> _How to complete this task_:
List each line of the data that holds the string "search", please.

---

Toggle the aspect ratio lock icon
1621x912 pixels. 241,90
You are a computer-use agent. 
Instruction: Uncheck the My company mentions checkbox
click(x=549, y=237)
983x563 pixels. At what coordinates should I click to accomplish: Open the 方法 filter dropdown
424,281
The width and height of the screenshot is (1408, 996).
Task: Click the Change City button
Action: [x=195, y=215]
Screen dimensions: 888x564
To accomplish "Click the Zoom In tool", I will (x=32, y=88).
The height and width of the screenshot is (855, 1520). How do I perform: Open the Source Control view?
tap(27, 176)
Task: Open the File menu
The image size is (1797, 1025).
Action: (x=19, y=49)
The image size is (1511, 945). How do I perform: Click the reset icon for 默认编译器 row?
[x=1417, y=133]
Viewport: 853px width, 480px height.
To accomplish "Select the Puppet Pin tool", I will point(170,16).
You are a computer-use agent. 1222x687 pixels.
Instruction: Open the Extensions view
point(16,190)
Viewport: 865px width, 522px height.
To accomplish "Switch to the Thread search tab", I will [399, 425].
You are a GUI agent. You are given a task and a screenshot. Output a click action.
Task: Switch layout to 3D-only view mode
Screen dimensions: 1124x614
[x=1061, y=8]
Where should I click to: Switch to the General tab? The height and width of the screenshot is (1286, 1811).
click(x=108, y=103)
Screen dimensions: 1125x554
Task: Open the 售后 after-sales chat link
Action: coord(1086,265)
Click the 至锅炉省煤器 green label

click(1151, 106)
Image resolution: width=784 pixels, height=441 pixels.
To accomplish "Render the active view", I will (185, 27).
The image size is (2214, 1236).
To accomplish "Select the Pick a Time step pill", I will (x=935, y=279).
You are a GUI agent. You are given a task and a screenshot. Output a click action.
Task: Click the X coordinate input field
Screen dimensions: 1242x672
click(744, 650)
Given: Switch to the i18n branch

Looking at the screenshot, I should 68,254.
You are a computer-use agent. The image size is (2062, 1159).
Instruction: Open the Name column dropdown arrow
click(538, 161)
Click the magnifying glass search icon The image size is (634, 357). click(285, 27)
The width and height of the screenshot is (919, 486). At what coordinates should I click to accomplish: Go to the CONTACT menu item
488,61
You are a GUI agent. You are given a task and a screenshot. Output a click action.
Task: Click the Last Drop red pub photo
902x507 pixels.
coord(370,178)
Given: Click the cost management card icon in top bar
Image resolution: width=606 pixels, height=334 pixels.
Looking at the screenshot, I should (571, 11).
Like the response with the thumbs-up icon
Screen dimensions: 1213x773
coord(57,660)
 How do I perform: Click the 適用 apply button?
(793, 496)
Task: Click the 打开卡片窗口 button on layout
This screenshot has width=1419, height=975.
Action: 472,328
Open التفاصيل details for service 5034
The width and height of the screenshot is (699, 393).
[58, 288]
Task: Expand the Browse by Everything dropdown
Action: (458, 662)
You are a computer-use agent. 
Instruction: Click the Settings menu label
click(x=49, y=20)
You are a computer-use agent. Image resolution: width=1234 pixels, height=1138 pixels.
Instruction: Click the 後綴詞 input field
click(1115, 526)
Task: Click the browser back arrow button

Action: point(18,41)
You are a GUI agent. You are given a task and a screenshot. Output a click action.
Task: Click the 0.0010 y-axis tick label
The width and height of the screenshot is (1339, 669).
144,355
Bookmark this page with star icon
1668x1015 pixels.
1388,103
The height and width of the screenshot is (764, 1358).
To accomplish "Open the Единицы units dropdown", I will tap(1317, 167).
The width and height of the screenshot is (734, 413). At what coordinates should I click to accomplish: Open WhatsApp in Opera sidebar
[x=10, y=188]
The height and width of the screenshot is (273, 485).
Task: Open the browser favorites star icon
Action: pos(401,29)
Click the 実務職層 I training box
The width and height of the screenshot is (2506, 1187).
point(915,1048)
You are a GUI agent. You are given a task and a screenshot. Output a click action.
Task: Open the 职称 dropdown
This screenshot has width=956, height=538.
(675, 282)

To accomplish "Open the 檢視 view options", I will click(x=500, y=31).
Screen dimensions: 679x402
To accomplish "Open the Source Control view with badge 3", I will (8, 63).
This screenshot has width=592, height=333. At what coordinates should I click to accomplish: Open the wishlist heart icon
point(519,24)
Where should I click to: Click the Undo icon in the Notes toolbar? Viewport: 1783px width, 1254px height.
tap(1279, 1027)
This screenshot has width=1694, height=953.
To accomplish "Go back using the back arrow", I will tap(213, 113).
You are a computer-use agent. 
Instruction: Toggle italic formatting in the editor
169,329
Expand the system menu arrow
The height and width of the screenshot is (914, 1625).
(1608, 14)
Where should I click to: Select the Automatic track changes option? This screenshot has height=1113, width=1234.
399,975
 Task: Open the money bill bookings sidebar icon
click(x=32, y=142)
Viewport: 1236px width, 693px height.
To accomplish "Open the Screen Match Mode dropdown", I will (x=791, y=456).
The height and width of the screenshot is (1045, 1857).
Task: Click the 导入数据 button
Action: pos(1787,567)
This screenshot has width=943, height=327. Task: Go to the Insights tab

---

> _Response to this exercise_:
To accomplish "Switch to the Thread search tab", I will [399, 425].
Click the magnifying glass search icon The image size is (634, 357). click(285, 27)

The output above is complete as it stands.